◆ EXERCISE DESCRIPTION
Copy the items from the start through the line with "[x=81, y=118]", replacing "Viewport" with "Window" and keeping everything else the same. Omit the pictures.

BEGIN

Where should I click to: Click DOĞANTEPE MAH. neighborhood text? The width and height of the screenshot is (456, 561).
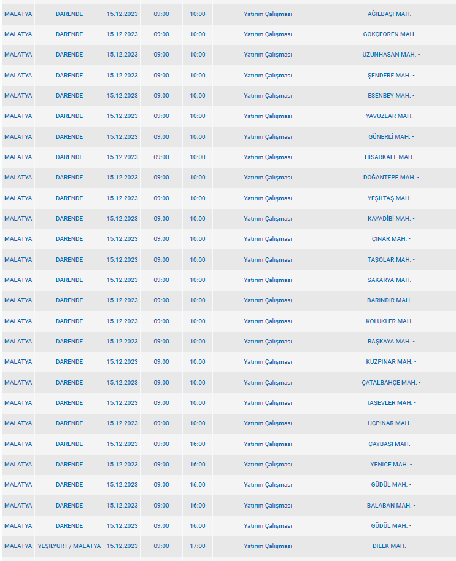pos(391,177)
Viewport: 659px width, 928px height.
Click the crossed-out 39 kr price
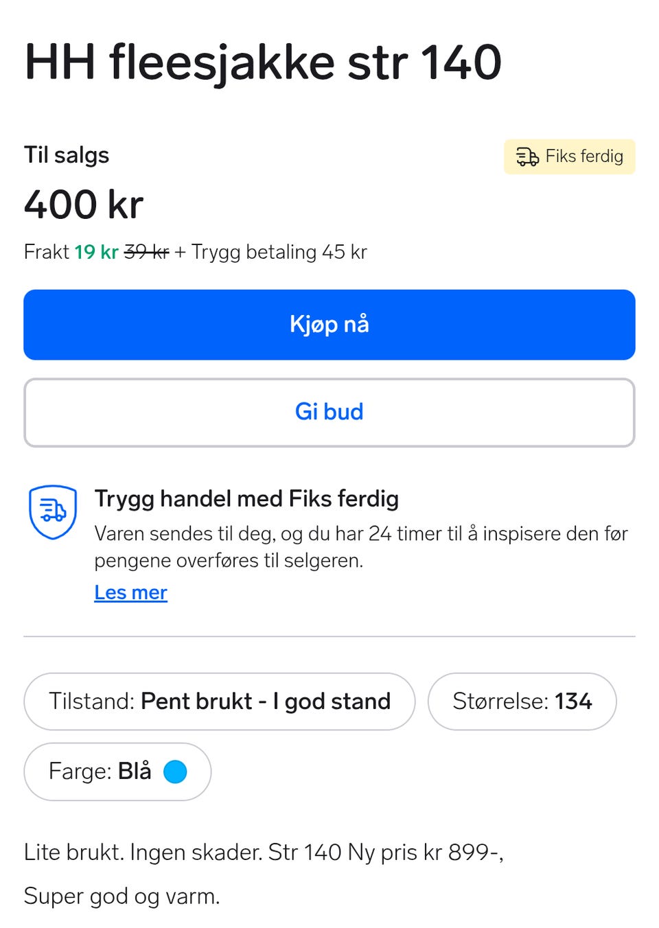pos(146,252)
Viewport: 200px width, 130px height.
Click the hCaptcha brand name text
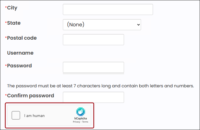[x=81, y=118]
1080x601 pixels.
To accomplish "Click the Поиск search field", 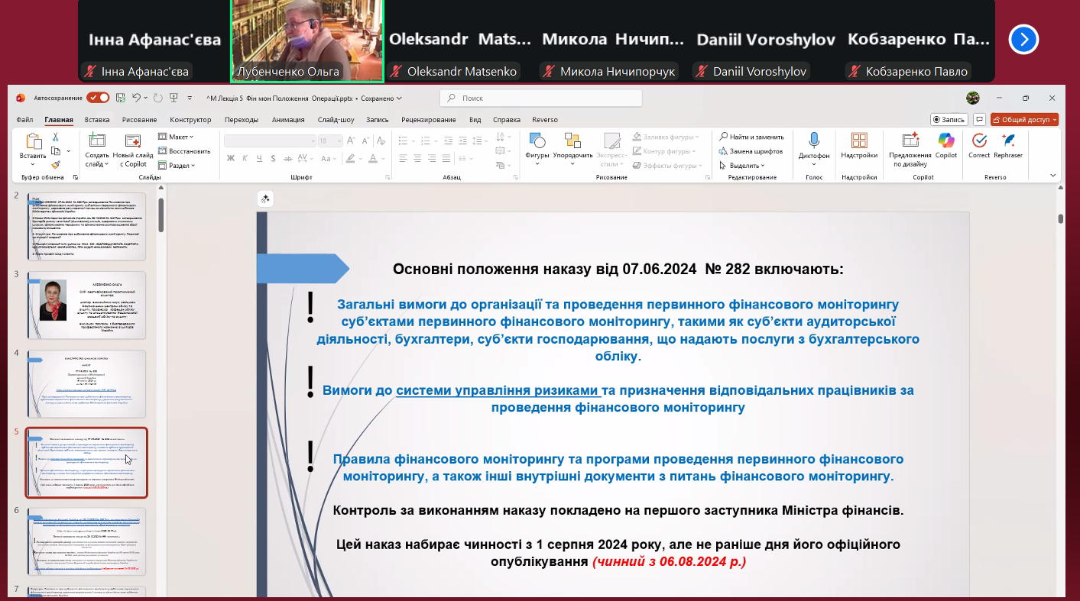I will coord(540,98).
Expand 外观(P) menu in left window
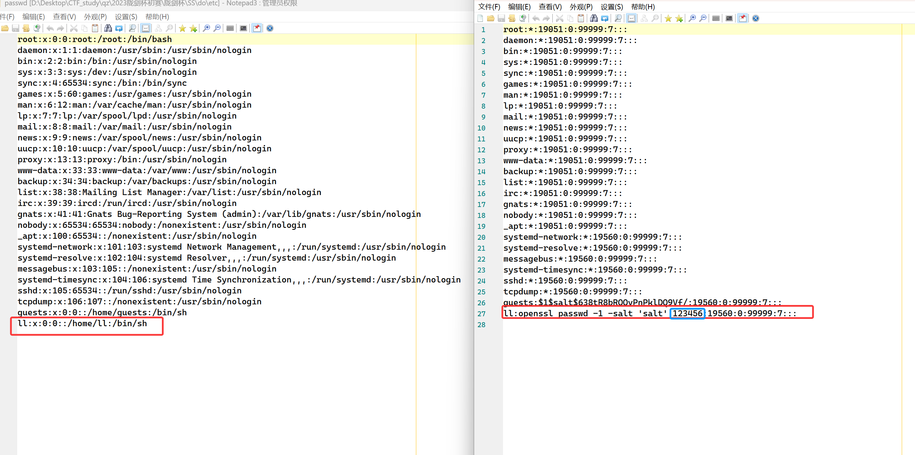Screen dimensions: 915x455 pyautogui.click(x=95, y=17)
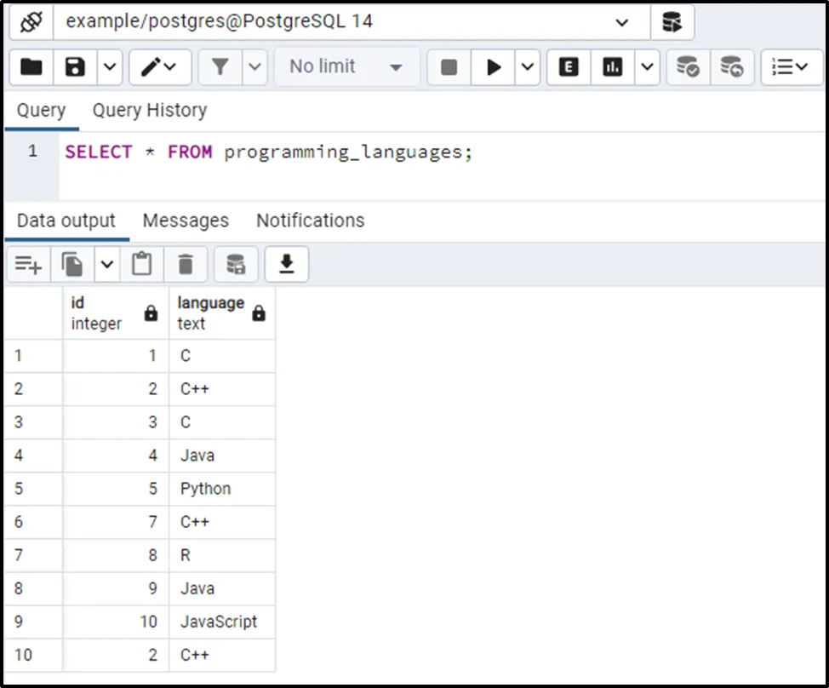Run the query with Execute button

[493, 67]
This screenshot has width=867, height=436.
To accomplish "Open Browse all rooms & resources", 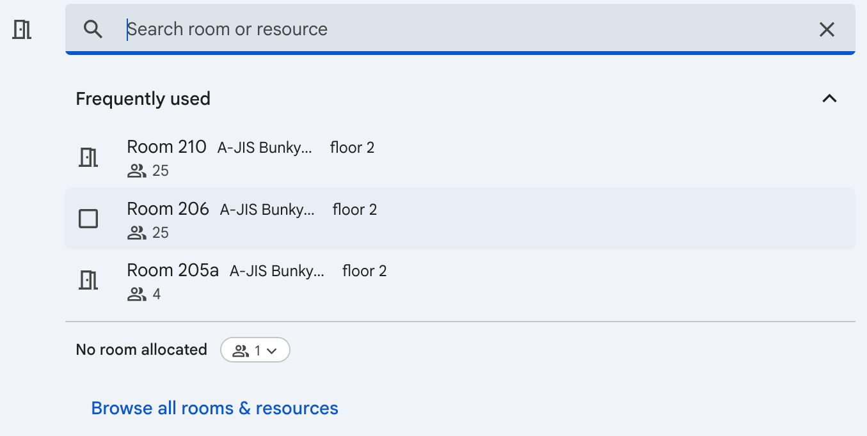I will pos(215,409).
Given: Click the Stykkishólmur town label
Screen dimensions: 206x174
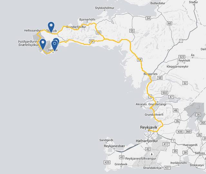Looking at the screenshot, I should (x=104, y=8).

END

◆ CORRECT ANSWER
Where should I click to: Click DOĞANTEPE MAH. neighborhood text? The width and height of the screenshot is (456, 561).
pos(391,177)
Window: 659px width, 928px height.
Click the crossed-out 39 kr price
pos(146,252)
Window: 200px width, 130px height.
Click the hCaptcha brand name text
[x=81, y=118]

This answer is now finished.